COS 9-2 - The biogeography of dormancy evolution

Monday, August 12, 2019: 1:50 PM
L013, Kentucky International Convention Center
Natalie Jones1, Rachel Germain2, Tess N. Grainger3, Montana Hickey1, Genia Hill4 and Margie Mayfield5, (1)Ecology Centre, University of Queensland, Brisbane, QLD, Australia, (2)Zoology, University of British Columbia, Vancouver, BC, Canada, (3)Ecology and Evolutionary Biology, Princeton University, Princeton, NJ, (4)Earth and Environmental Sciences, University of Queensland, Brisbane, QLD, Australia, (5)University of Queensland, Australia
Background/Question/Methods

The ability of plants to avoid conditions that render them vulnerable to extinction is foundational to the maintenance of diversity. In variable environments, dormancy – the production of environmentally resistant forms that can emerge when conditions improve – is a critical life history strategy that allows species to persist during unfavorable periods. Habitats have different baselines of environmental variation, which should impact the propensity of plants to enter and emerge from dormant states, yet, to date, geographic patterns in the sensitivity of plants to environmental cues remains unknown.

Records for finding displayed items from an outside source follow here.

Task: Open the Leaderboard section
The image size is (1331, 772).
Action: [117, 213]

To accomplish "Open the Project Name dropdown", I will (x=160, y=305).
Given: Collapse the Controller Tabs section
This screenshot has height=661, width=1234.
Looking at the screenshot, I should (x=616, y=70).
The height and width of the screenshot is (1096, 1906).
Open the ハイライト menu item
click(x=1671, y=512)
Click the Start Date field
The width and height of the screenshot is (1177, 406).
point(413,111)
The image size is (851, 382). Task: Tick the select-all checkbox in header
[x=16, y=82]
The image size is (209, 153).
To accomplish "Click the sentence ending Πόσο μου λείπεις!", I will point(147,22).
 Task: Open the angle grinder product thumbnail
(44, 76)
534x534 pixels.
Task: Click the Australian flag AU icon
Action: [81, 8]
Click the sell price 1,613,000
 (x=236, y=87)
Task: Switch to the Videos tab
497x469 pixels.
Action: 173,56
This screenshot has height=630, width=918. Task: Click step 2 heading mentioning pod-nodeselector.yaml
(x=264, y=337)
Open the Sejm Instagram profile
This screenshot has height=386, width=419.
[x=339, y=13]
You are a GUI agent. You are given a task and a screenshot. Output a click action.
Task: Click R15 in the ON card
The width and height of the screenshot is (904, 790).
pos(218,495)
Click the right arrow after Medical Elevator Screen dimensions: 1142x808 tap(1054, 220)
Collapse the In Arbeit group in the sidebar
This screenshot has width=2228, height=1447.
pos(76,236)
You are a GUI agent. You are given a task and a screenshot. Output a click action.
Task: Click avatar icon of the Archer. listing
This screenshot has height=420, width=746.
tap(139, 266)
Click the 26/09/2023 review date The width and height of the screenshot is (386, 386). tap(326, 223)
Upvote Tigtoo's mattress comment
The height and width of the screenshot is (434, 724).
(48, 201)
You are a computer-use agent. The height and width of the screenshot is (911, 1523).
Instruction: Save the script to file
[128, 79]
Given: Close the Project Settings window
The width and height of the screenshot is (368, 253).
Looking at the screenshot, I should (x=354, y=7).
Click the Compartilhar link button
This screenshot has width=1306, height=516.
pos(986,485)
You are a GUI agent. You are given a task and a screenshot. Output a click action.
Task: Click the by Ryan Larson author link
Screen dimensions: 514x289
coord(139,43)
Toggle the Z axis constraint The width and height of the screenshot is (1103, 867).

In this global meta-analysis, we synthesize experiments that have tested the sensitivity of dormant seeds to germination cues by compiling data from experiments that tested the role of environmental conditions for the termination of dormancy. In total, we extracted the raw data from 70 studies that included 326 species across 104 plant families from around the world, then ran a mixed-model analysis using the “metafor” package in R. We hypothesized that regions with higher environmental variability would correspond to greater dormancy rates.

Results/Conclusions

Our results revealed that dormancy rates are greater in extreme environments that exhibited high variability in temperature and precipitation (p<0.0001), specifically polar and arid sites. At the same time, other life-history characteristics explained biogeographic patterns in dormancy dynamics. Plants that exhibited physical dormancy had the highest rates of dormancy (significant dormancy type*variability interaction, p<0.0001), while perennial dormancy showed a weak and sometimes absent relationship with variation in environmental conditions.

This is the first global synthesis of extant dormancy research to consider how the sensitivity of plants to germination cues is linked to environmental variability and dormancy. By testing the role of environmental variability on the sensitivity of seeds to environmental conditions, we provide compelling empirical evidence for theoretical bet-hedging predictions, while clarifying how the nature of the dormancy response can be contingent on other life-history characteristics that themselves impact survival. The results of this work suggest that the role of dormancy for coexistence is elevated extreme environments.